Warnungen an Gesellschaft und Politik: 1970er

Ab den 70er-Jahren dann häufen sich die Warnungen von Wissenschaftler:innen an die Politik, dass ein ungebremster Anstieg der Treibhausgase gravierende Folgen auf das Weltklima haben würde.

Klare Worte fand etwa die Deutsche Physikalische Gesellschaft 1985:

„Um die drohende Klimakatastrophe zu vermeiden, muss bereits jetzt wirkungsvoll damit begonnen werden, die weitere Emission der genannten Spurengase drastisch einzuschränken. Wenn diese Einschränkungen aufgeschoben werden, bis in vermutlich 1 bis 2 Jahrzehnten deutliche Klimaveränderungen sichtbar werden, wird es aller Voraussicht nach bereits zu spät sein.“

Vertuschung von wissenschaftlichen Fakten – Die Ölindustrie wusste es schon in den 70ern – und belog uns alle

Während einige die Klimakrise also schon früh als Gefahr benannten, vertuschten andere lieber wissenschaftliche Fakten. Der Ölkonzern Exxon etwa hat bereits seit den 70er-Jahren eigene Forschung zu Folgen von der Verbrennung fossiler Energien betrieben. Die Ergebnisse zeigten eindeutig die Gefahren auf, die mit einem Anstieg von Treibhausgasen, verursacht durch die Verbrennung fossiler Energien, einhergehen.
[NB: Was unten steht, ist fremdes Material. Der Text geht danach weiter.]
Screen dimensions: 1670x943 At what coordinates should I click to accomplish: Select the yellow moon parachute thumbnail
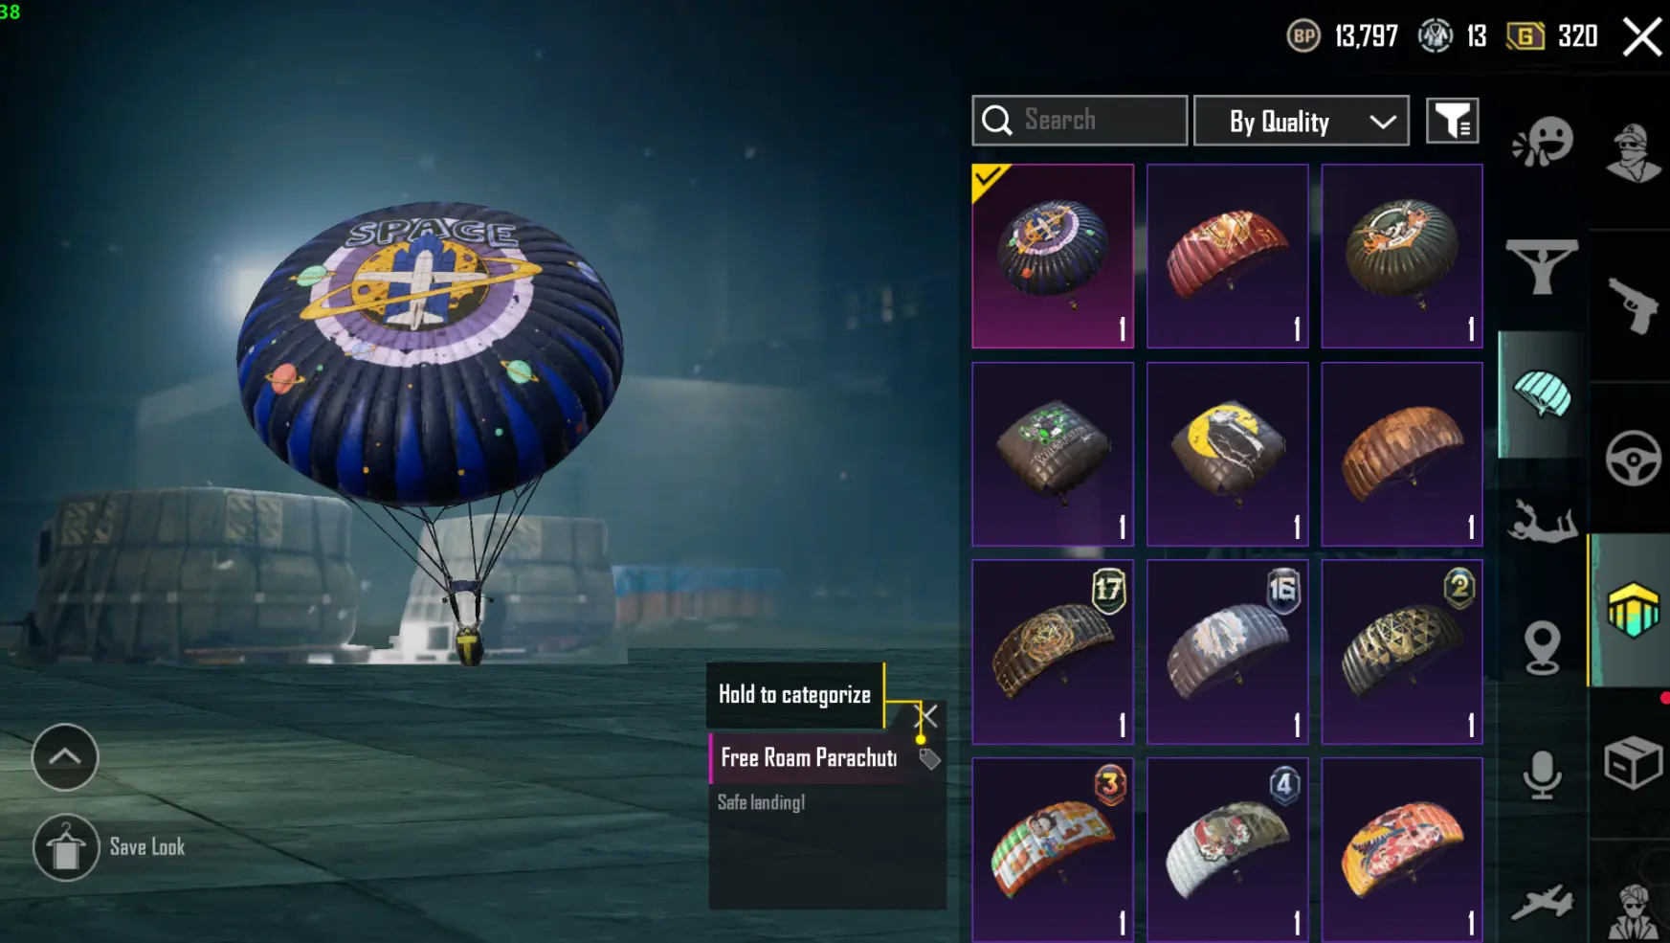(x=1228, y=454)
Aber statt mit diesen Informationen an die Öffentlichkeit zu gehen, vertuschte das Unternehmen sie lieber, um weiter Business-as-usual machen zu können. Exxon Mobil ist das Unternehmen mit dem vierthöchsten CO2-Ausstoß seit 1965.

Professorin Naomi Oreskes von der Harvard Universität, die eine Studie zur Unternehmenskommunikation von Exxon Mobil durchgeführt hat, sagt:

„…dass alle Unternehmen, die fossile Brennstoffe herstellen, sich der Bedrohung durch den Klimawandel aufgrund von Treibhausgasen, die bei der normalen Verwendung ihrer Produkte entstehen, bereits in den 1970er- und sogar 1960er-Jahren bewusst waren.“

Wo stehen wir heute?

Kenntnisse und Warnungen sind also schon alt. Mittlerweile sind mehr als 90 % der Klimaforscher:innen von der Tatsache überzeugt, dass der Mensch den gegenwärtigen Klimawandel verursacht.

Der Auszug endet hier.